Szybująca na czeburaszce, zawiązana na zestawie dropshot, lub uzbrojona w zwykłą główkę jigową, jest przynętą bardzo chętnie atakowaną przez okonie, klenie i często szczupaki. Świetnie sprawdza się agresywnie animowana w wodach płynących. Wielkość haka #8 – #10 wydaje się optymalna do zbrojenia 5cm pijawek. Wszystkie kolory naturalne oraz Chilli&Pepper i Bubble Gum dają wędkarzom piękne ryby na wielu poligonach.
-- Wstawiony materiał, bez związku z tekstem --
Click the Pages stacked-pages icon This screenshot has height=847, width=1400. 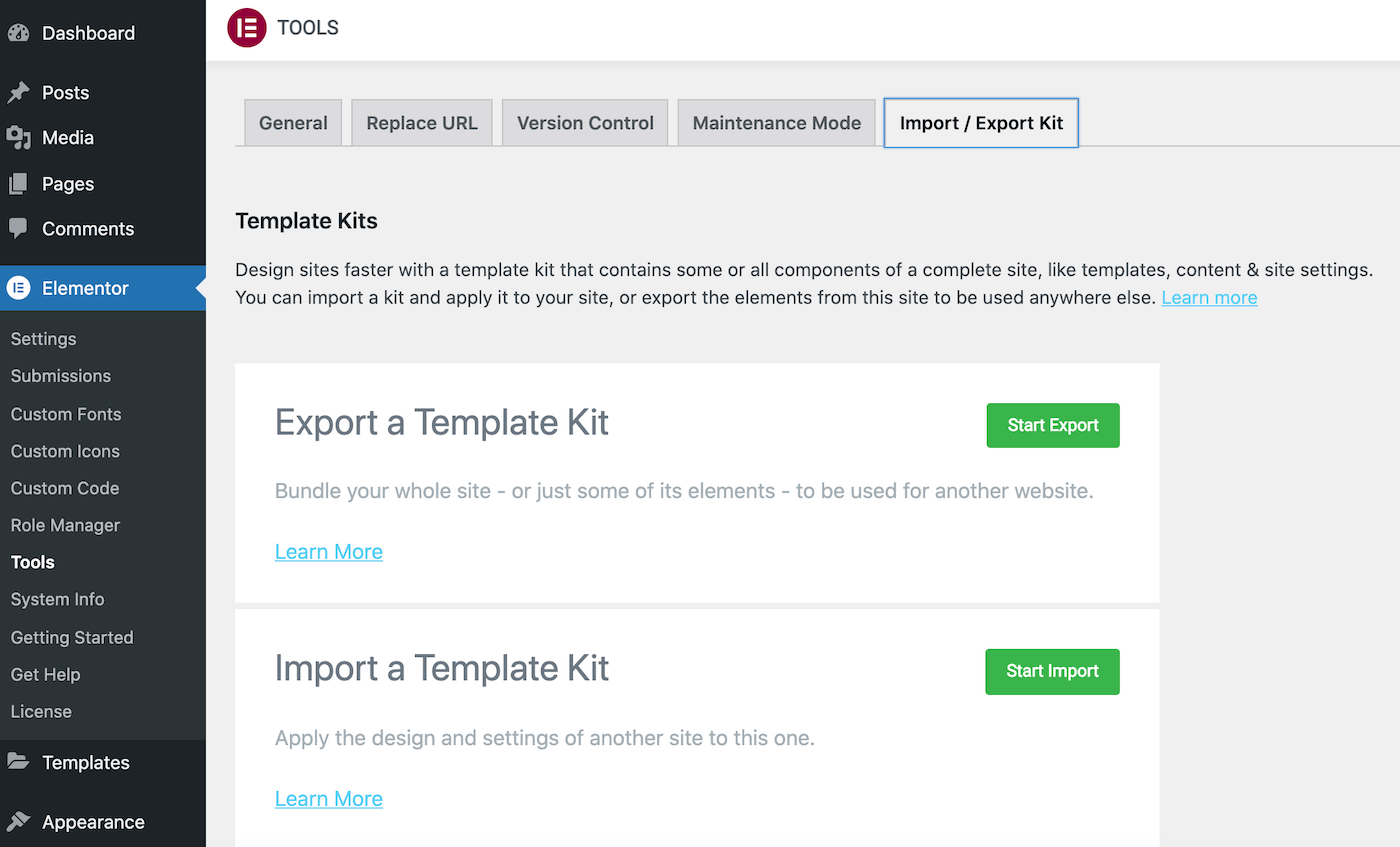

twistmaster ultralight softbait przyneta fishchaserNr8. – TWISTMASTER

Jedyny twister w naszej ofercie i jednocześnie przynęta bardzo wyjątkowa. Płynna, hipnotyczna praca daje możliwość zastosowania twistmasterów w najważniejszych technikach okoniowych. Wabik został stworzony z myślą o połowach w zimnych porach roku, kiedy wiele klasycznych twisterów nie wytrzymuje konfrontacji z lodowatą wodą i ich praca gaśnie. Twistmastery maja bardzo delikatne ogonki i nawet pod minimalnym obciążeniem pięknie nimi zamiatają. Sprawdzą się uzbrojone w główki i mikro główki jigowe, na zestawach typu boczny trok i drop shot i oczywiście czeburaszkach. Piękne okonie łakomiły się na warianty kolorystyczne Chartereusse&Pepper, Chilli&Pepper, Bubble Gum i Goldfish.

Nr7. – FISHCHASER SYSTEM

Najnowsza przynęta, która z miejsca podbiła moje serce. To hybryda przynęty miękkiej z wirującym ogonkiem. Olbrzymią zaletą wabika jest elastyczność opcji które mamy do wyboru. Sami decydujemy o wadze przynęty, a tym samym o prędkości opadu i dodatkowych niuansach jej pracy. Wystarczy dobrać odpowiednią dla danej chwili główke jigową. Dobór wielkości wirującego ogonka sprawia, że możemy uzyskać silniejszą lub słabszą falę hydroakustyczną. Jeżeli dołożymy do tego kilka wariantów kolorystycznych, otrzymujemy przynętę o szerokim wachlarzu zastosowania. Bardzo często używam F-System jako “search-baita”, potrafi pobudzić nawet niemrawe okonie, które, nawet, jeśli nie zdecydują się na atak, często potrafią odprowadzać wirujący ogonek pod same nogi. Najczęściej zaczynam od 3g główki kamatsu i skrzydełka w rozmiarze 2. W taki sposób udało mi się zlokalizować fajne oksy na Gdańskiej Motławie i połowić przyzwoicie na kilku już zbiornikach.

Nr6. MAXIMASTER PINTAIL

Dopiero 6 miejsce w moim zestawieniu to będzie chyba niespodzianka. I słusznie, bo gdybym ten ranking pisał w zeszłym roku, byłaby, zapewne pierwsza trójka. Dla niektórych kolegów to absolutny top naszych przynęt. Ilość kapitalnych oksów łowiona na tą dużą mięsistą jaskółkę jest imponująca. Używana zarówno do łowienia w toni, jak i cięzkiego opukiwania dna. Skuteczna na dropshocie i klasycznych główkach. Mój pierwszy okoń 40+ został złowiony właśnie dużym pintailem. Obecnie częściej sięgam jednak po inne przynęty, co nie znaczy, że Maximaster Pintail poszedł w odstawkę. Co roku kolory Violet&Pepper, Goldfish czy Amber kusza piękne okonie w naszych wodach.